Task brief:
Retype the rows from the line containing "Task: Expand the" through the end of the rows, including both ends, and leave the pictures out.

Data shown:
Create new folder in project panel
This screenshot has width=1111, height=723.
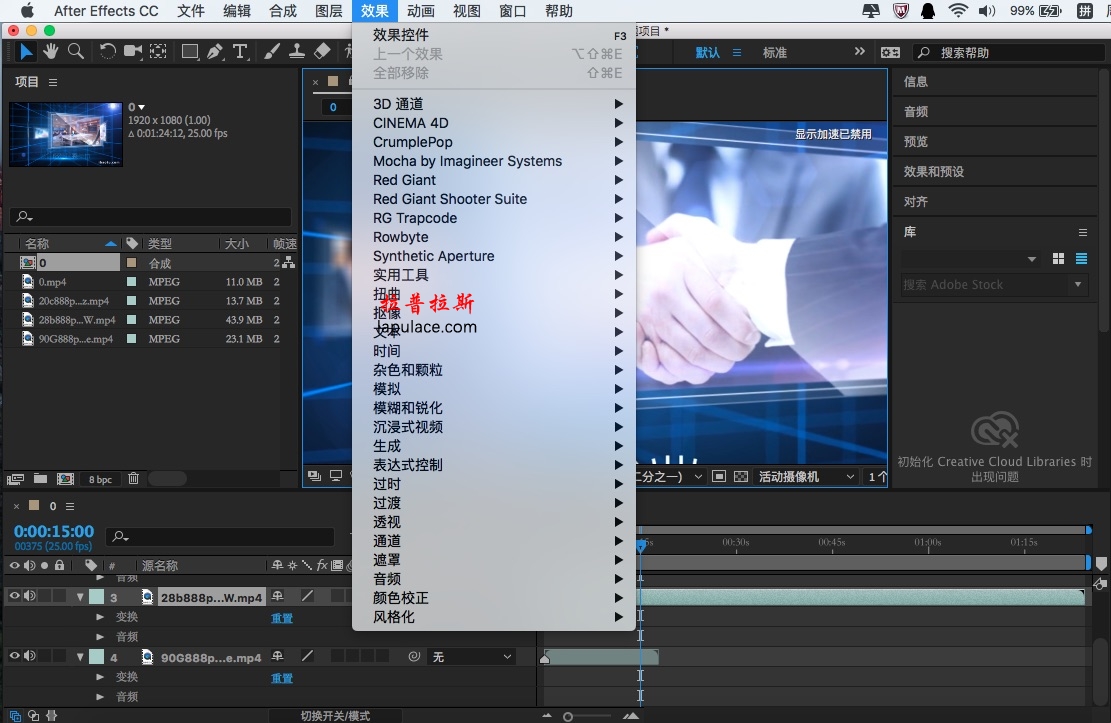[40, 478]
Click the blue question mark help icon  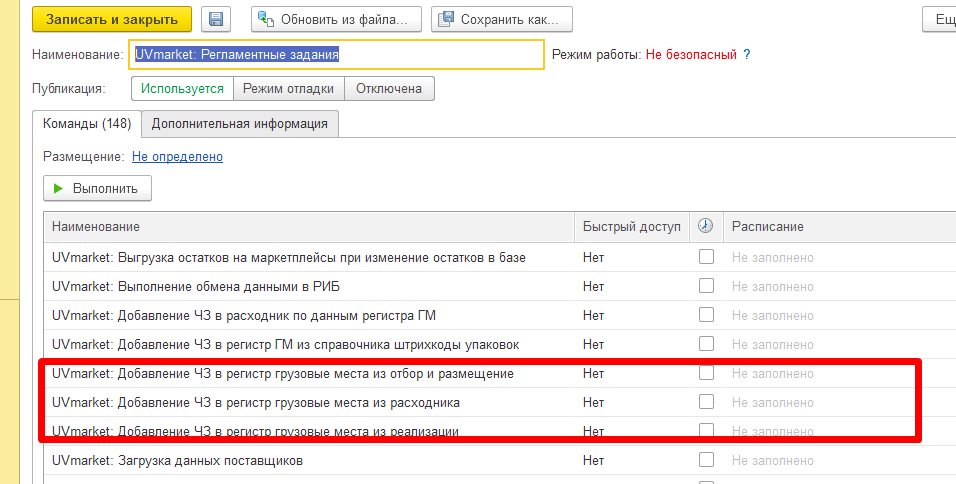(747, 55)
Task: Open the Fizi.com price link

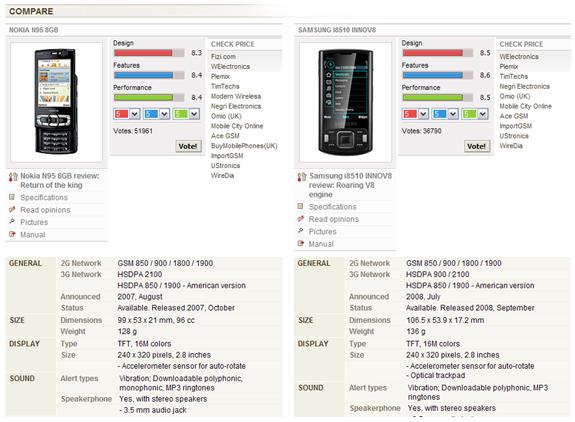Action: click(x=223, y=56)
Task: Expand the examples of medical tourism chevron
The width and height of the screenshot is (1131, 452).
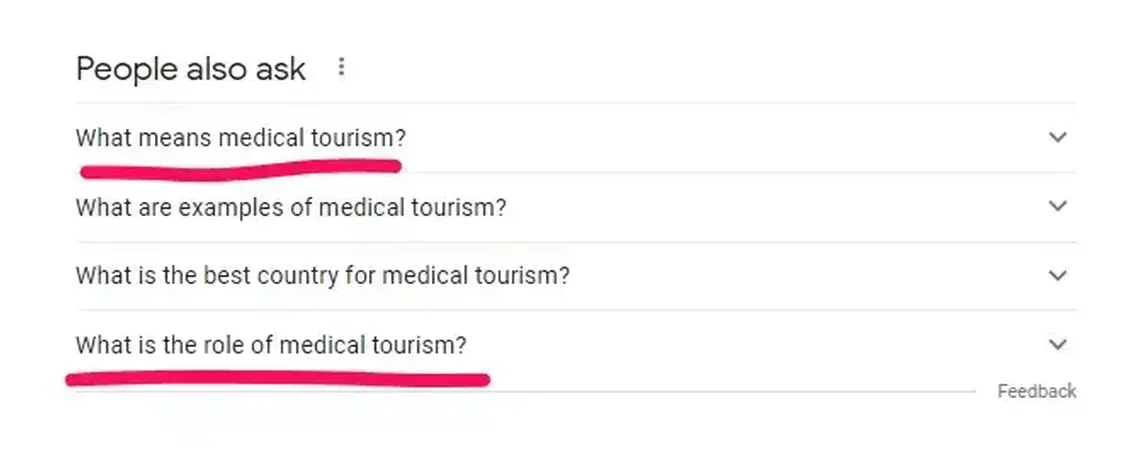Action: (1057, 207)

Result for this exercise:
Task: Expand the examples of medical tourism chevron
The width and height of the screenshot is (1131, 452).
Action: (1057, 207)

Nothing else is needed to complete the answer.